Yep, the alternatives are even worse.

what

this. react is just the best coping strategy for dumbshit data-binding expectations of the "modern" web. if you think putting psuedo-html JSX in your .js files is worse than putting psuedo-js templating DSL in your .html files, quit the industry.

So when I call a prop inside of a component I call it by using {this.props.x} which seems obtuse to me even if it is very useful in practice.

If I need a button I have to use and then jam all the attributes into the header. These attributes being anything from attributes copied from case (except that they use camel case) to whole functions.

This just seems obtuse.

Copied from css*

render() {
let {x, y, z, ...others} = this.props
{x}
}

I forgot the return part but whatever I was writing that shit directly in the reply box

Yeah and it all needs to be in it's own div.

The only abstractions I can think of that can make react difficult is render props and higher order components. Otherwise everything else is very declarative and clearly layed out.

You will likely get confused with the life cycle methods though and wonder why things are re-rendering however things like PureComponent (and 16.6 React.memo) can prevent the usual cases)

Based and redpilled

you can use react without JSX

reactjs.org/docs/react-without-jsx.html

I could never wrap my head around strict typing what magic args are supposed to get passed in react

I use regular JS files for React projects

I have nightmares from writing jquery, aurelia or html templates in large projects.

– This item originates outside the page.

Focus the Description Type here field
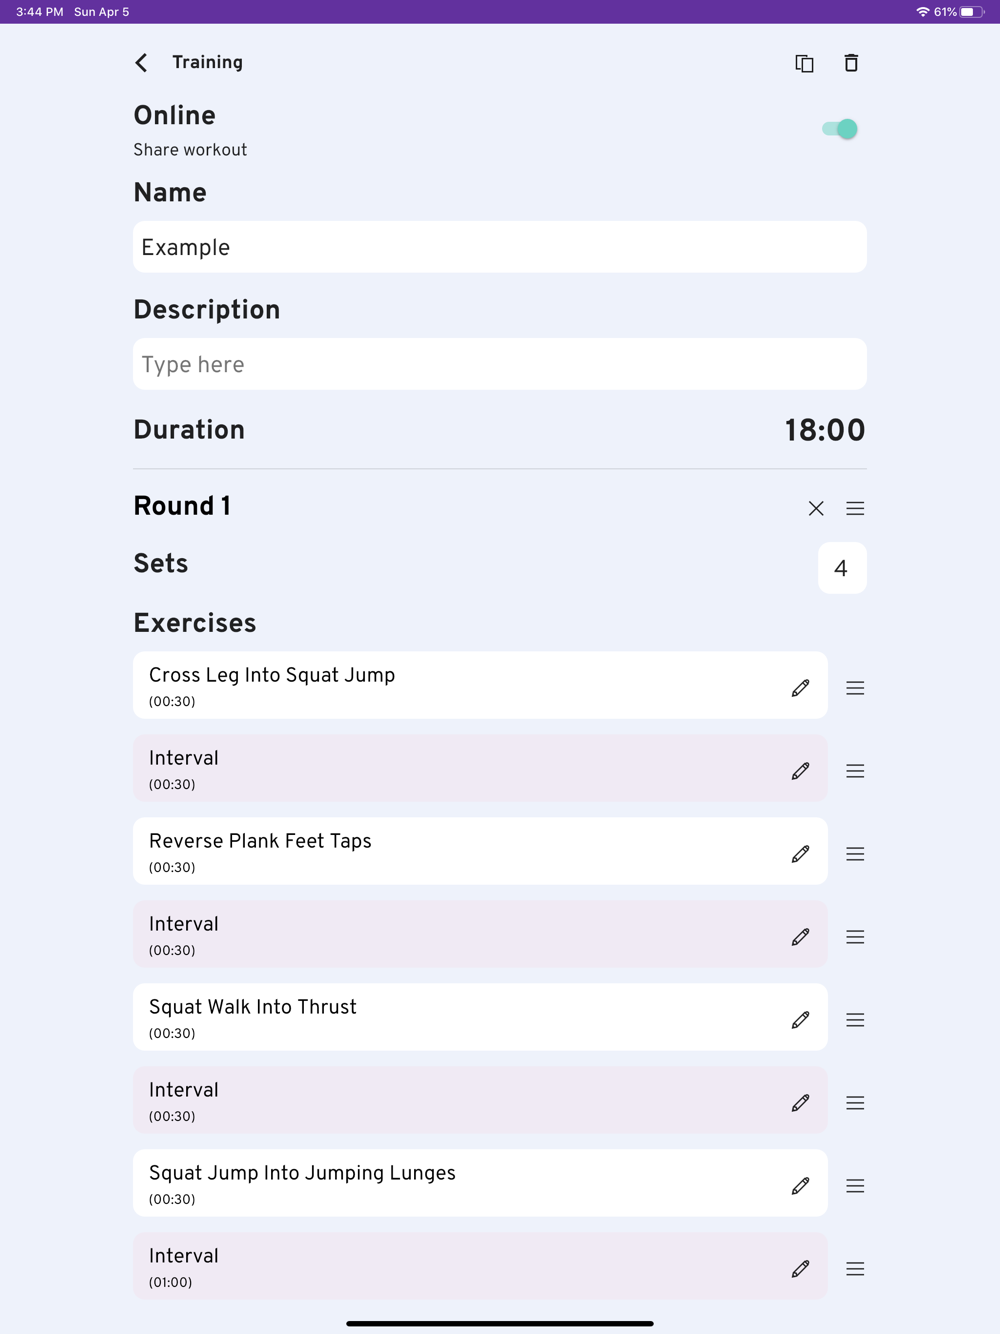The height and width of the screenshot is (1334, 1000). pos(500,364)
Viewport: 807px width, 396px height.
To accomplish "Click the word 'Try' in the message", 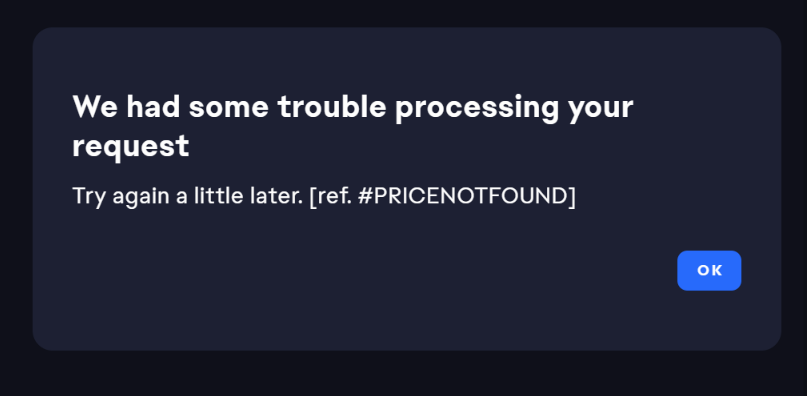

Jquery was awesome for small shit, like send form and display result, but if you have logic on frontend it will kill you.
Debugging non react code is nightmarish. React, redux, redux saga is god send for large apps.

I've tried the top meme frameworks react, vue, angular. Even in PHP which was Laravel. I still haven't encountered scenarios where I need the JS frameworks, the thing with it is the frameworks I've mentioned requires too much abstraction if you're going to make something fairly complex, a new developer joining the team or taking over your project would have a hard time adjusting if a lot of the data flow is "magic".